Saturday, October 24, 2015

Thirty Days of Short Reviews #24: Street View

Published as a double-sided flip accordion-style book, Pascal Rabate's Street View is certainly a triumph of form, if not content. Published by NBM, Street View is an unapologetic homage to Alfred Hitchcock's film Rear Window. That film was all about the voyeuristic tendencies of a thrill-seeking photographer confined to a wheelchair with a broken leg, and how the tight quarter's of his neighborhood's apartments made for interesting viewing. The way Hitchcock framed each apartment was not unlike a panel in a comic strip come to life, each with their own narrative attached to them. Rabate' removes the viewer-surrogate character and dials back on the murder-mystery aspect of the film. Instead, each narrative in the comic is of equal importance, as Rabate' wordlessly provides all sorts of clues as to what happens to each of the characters across time.

One side of the book is "Mornings" and the other side is "Evenings", and the pluralizations of these words provide clues on how to read the book. The "Mornings" side doesn't refer to a single day, but rather a series of mornings. And on the corresponding side, each "Evening" refers to a separate evening. There are all sorts of clues that set this up, from obvious ones like the first-floor bar getting repainted to slightly more subtle ones, like the escalation of a series of arguments between a man and a woman into murder and an attempted disposal of the body in a carpet on the street. The comic, in many respects, is less a standard narrative and more a series of interlocking puzzles that the reader must solve in order to see the story's big picture, such as it is.

Some of the story's flourishes are a little too cute for their own good, like the portly figure meant to resemble Hitchcock, or the woman who is watching a marathon of Hitchcock films. Rabate' imports many of the tableau's from Rear Window into this comic, from the lonely man considering suicide to the musician having a wild party. Of course, he's able to bring the sex front and center, as the wife of the bar's owner is fooling around with the musician when he's at work.

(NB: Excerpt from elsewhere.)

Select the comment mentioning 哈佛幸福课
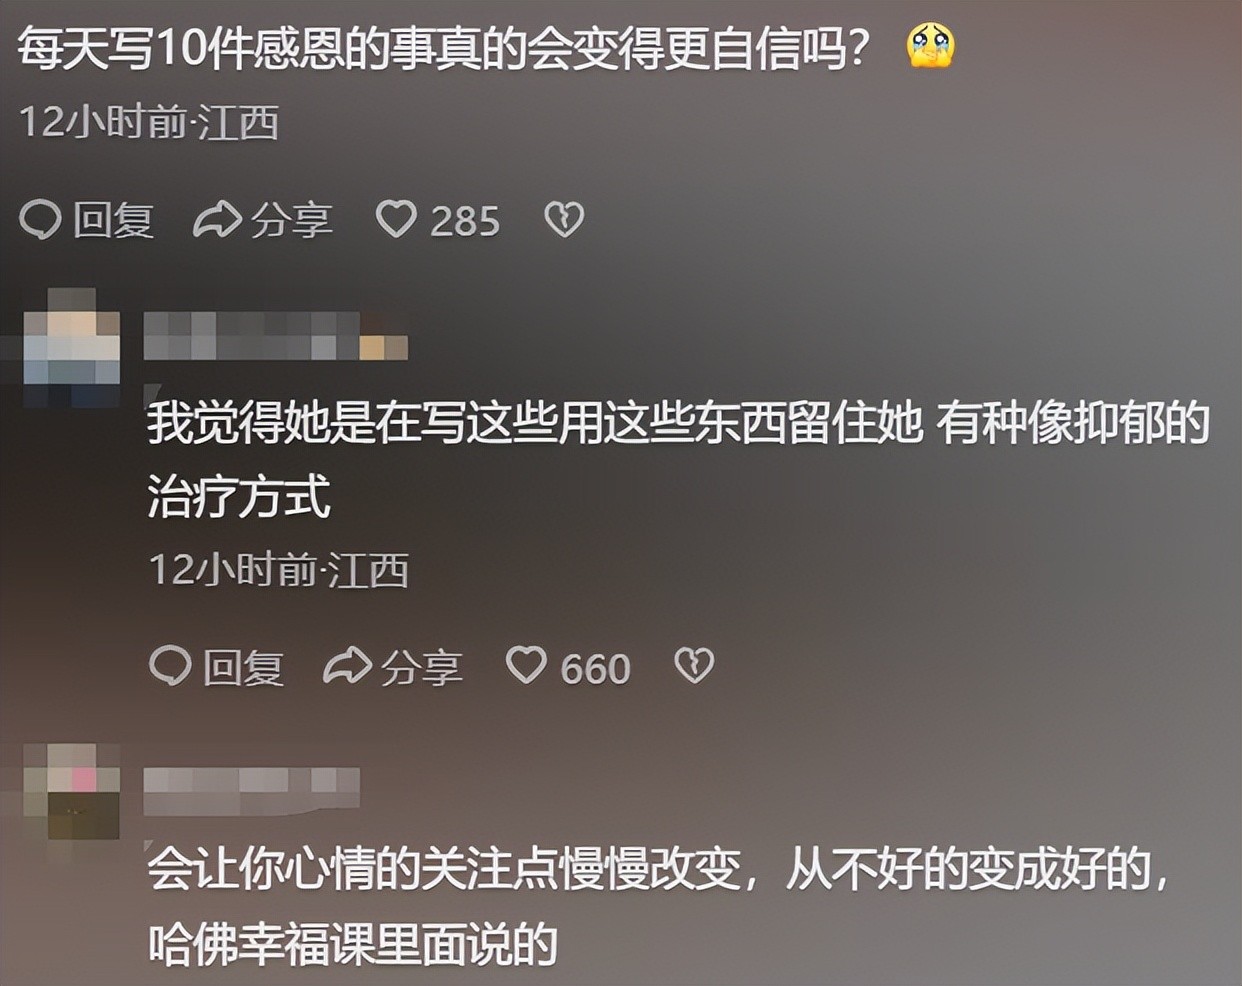1242x986 pixels. coord(660,906)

There's a painter hard at work with his muse, a married couple with a perfect life that makes them oblivious to nearly everything else, and a laundromat that does some work carrying forward the plot. Most of these felt familiar to the point of cliche', though the one interesting exception was a family of three. It took the most work to discern what was going on in what seemed to be a happy setup, but Rabate' instead subtly depicts a marriage in crisis. The body language of the husband and wife is frequently strained and awkward, but the giveaway is a single panel where we see her with the musician in their apartment, semi-clad, while the husband and child are out for a walk. The final page of the book sees them standing as far apart from each other as possible, each looking out the window.

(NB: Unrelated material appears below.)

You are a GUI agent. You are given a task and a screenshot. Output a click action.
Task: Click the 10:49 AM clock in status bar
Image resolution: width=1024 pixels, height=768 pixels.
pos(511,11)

Rabate's work in this book is incredibly clever, like in one evening page where there's a blackout, or a morning page where the sun's glare is blinding. He plays around with wind in some panels and is always careful to account for each of his characters and what they're doing. His use of gesture and body language is masterful and goes a long way in helping to establish his narrative. While the characterizations are mostly on the surface in this book, Rabate' does establish that human connection is essential to thriving as a fully evolved being. What prevents the book from going deeper is Rabate's insistence that the reader know that this was all artifice ("a wordless play in ten scenes and one set") at all times, partly as a way to show off his incredible skill and clever use of imagery and partly as a way to remind the reader of his source material.